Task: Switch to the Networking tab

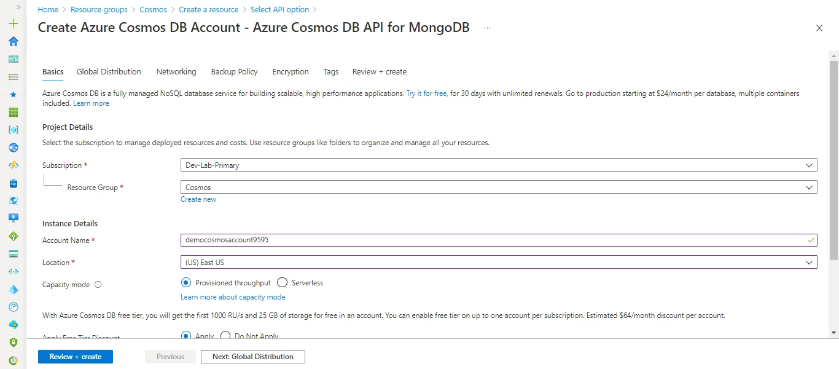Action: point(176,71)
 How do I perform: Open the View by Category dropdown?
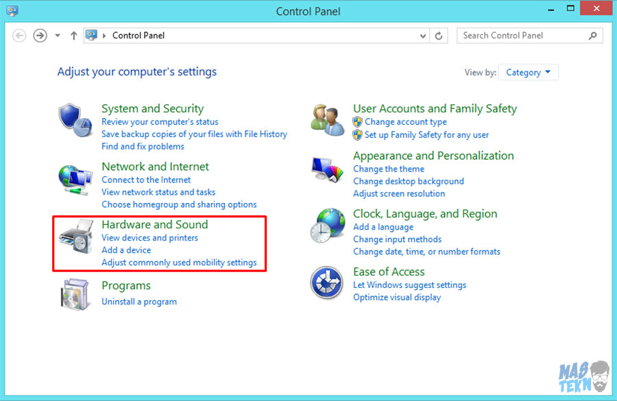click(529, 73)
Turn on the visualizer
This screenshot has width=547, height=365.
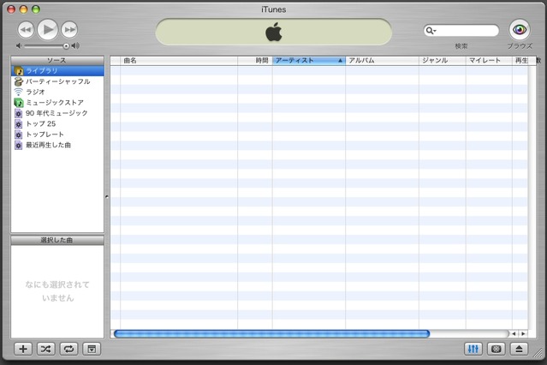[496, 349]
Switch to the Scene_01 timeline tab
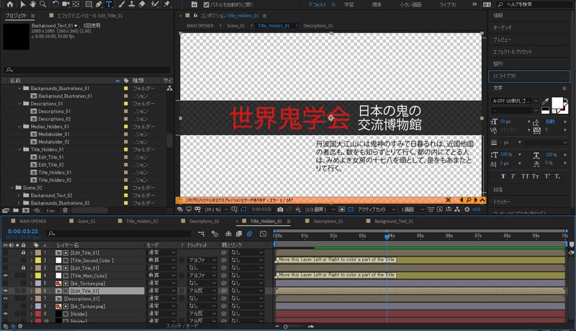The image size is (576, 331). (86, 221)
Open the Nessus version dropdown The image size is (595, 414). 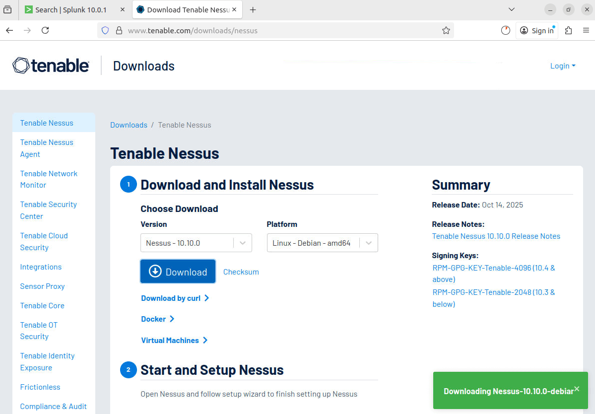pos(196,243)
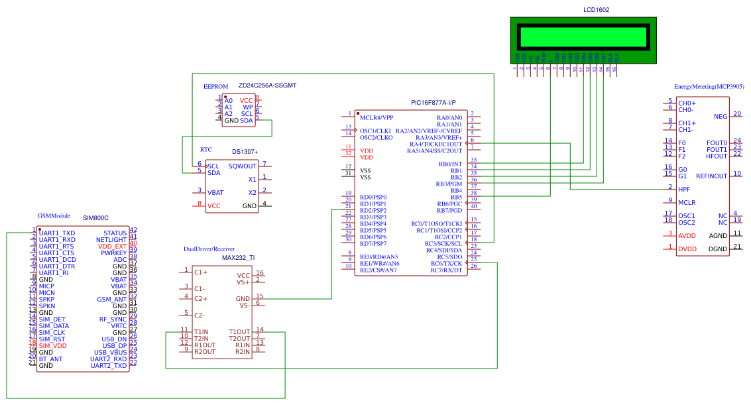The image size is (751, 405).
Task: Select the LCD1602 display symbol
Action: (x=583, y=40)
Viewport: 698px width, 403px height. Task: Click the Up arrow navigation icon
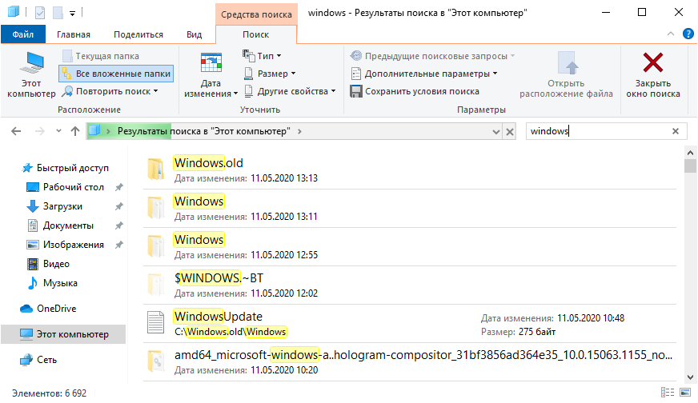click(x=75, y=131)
----------------------------------------
### PROMPT:
Give back, word for word, the lines from the line that contains "Viewport: 698px width, 403px" through the last line of the records, with no pictures and nothing else.

### EXERCISE RESPONSE:
Viewport: 698px width, 403px height. Task: Click the Up arrow navigation icon
click(x=75, y=131)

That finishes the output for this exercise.